# start of Provided records

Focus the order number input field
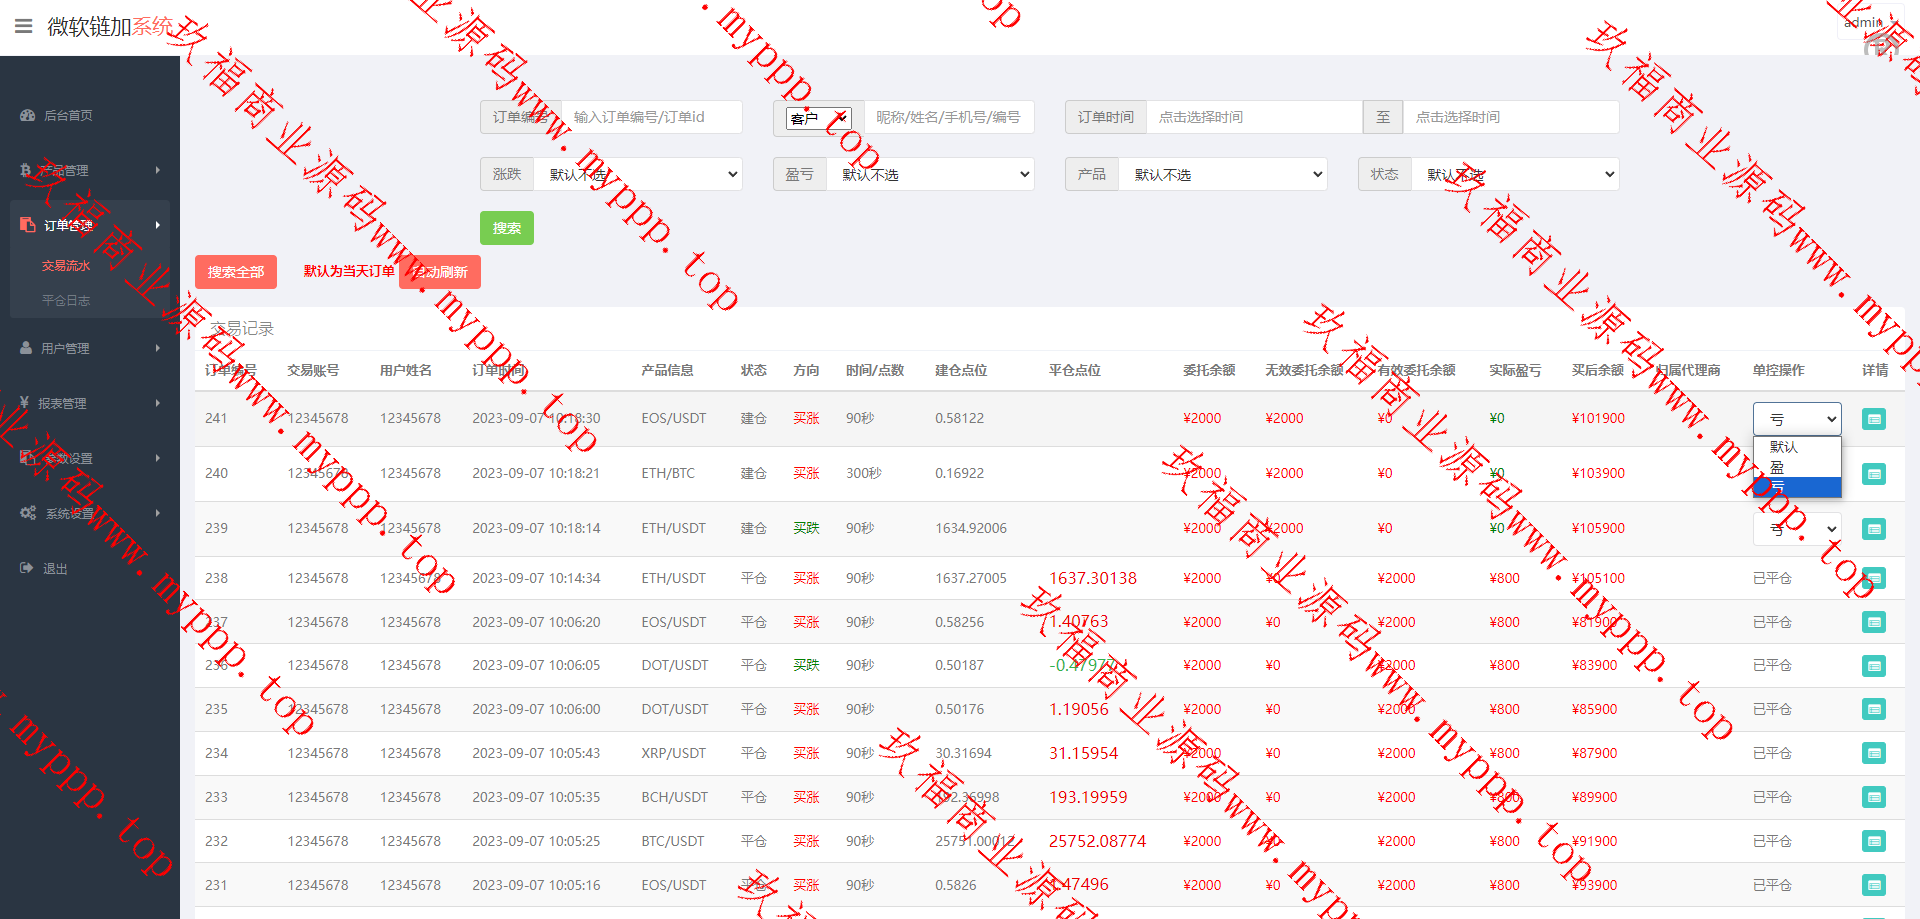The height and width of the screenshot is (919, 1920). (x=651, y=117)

# end of Provided records
# start of Provided records

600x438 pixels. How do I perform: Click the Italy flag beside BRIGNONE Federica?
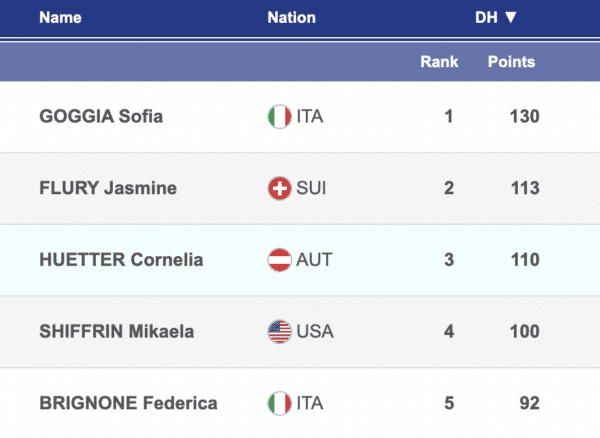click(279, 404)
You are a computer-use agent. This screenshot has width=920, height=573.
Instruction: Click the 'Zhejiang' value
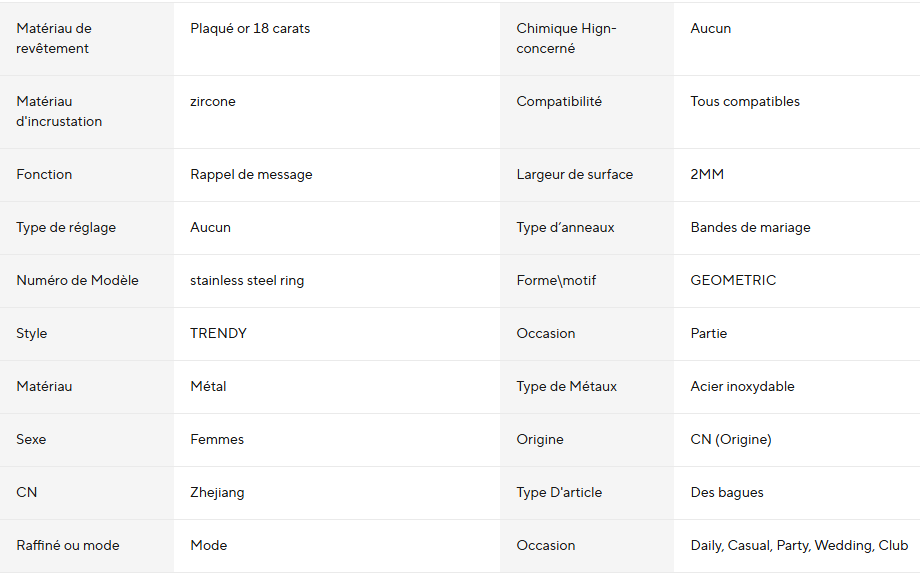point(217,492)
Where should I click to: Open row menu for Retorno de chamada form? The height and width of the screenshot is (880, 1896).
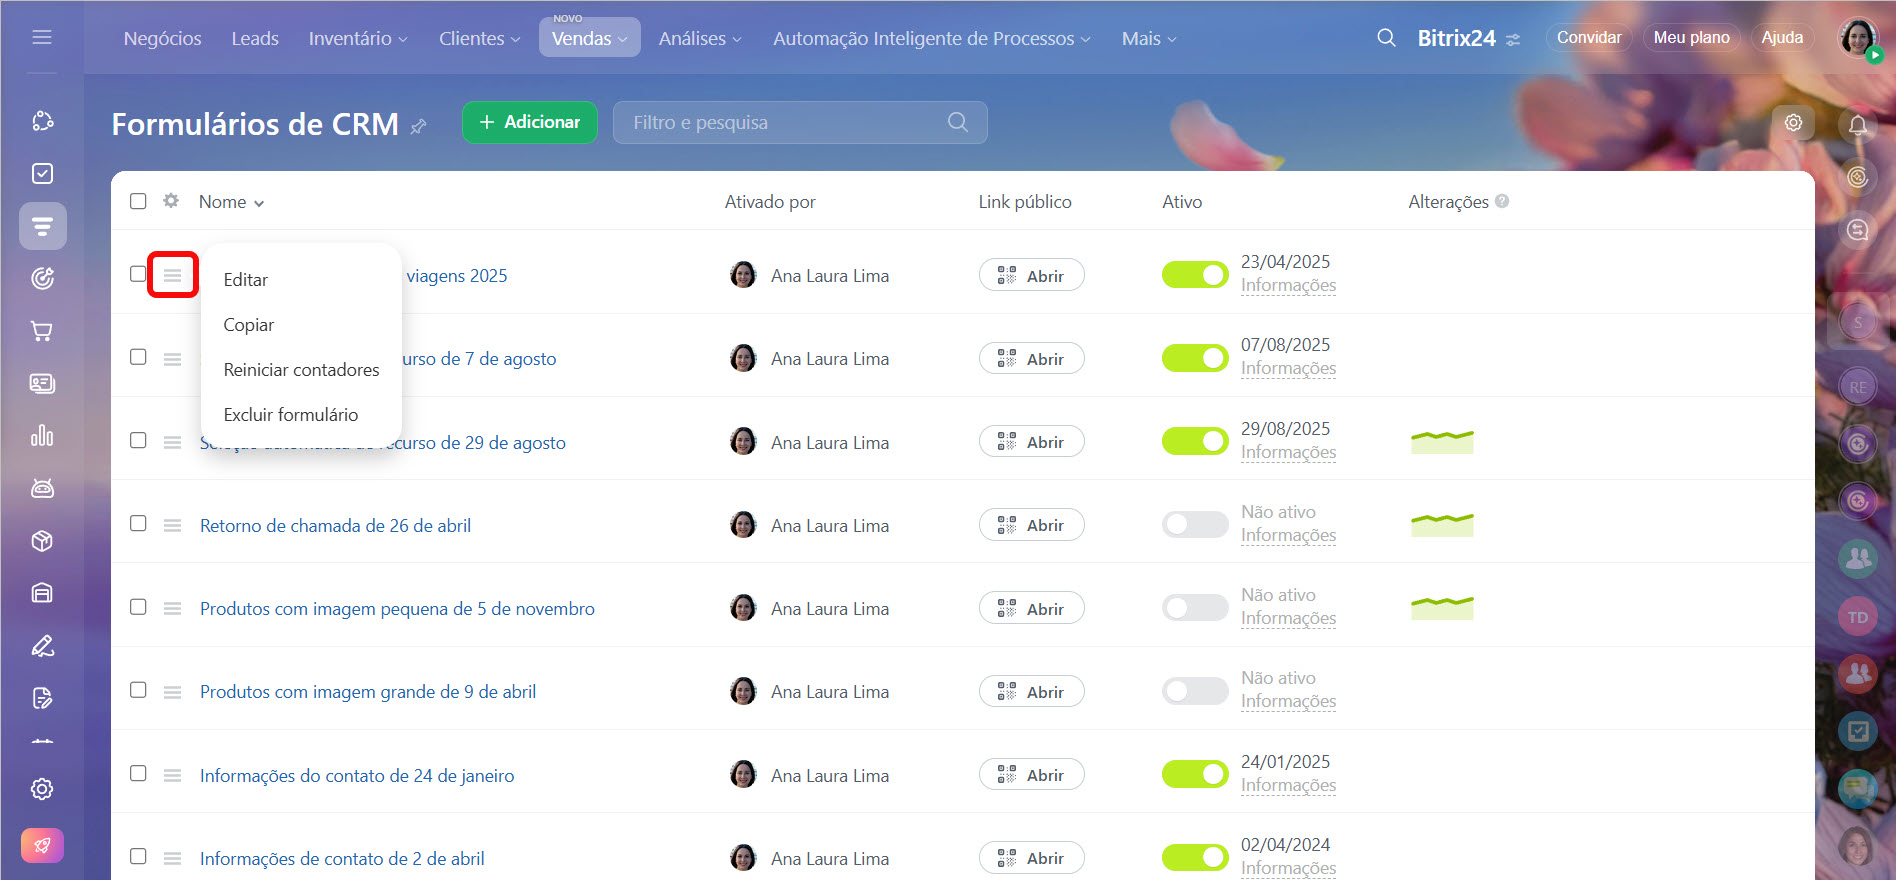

# end of Provided records

### Stated exercise
Take the part of the listing above that opens with the line containing "You are a computer-use" and closes with the line containing "Where should I". Write those lines out again with "Instruction" switched to "Task" and everything else unchanged, and leave out the pictures.

### Output below
You are a computer-use agent. This screenshot has width=920, height=573.
Task: Click the 'Zhejiang' value
point(217,492)
Where should I click to: Open row menu for Retorno de chamada form? The height and width of the screenshot is (880, 1896).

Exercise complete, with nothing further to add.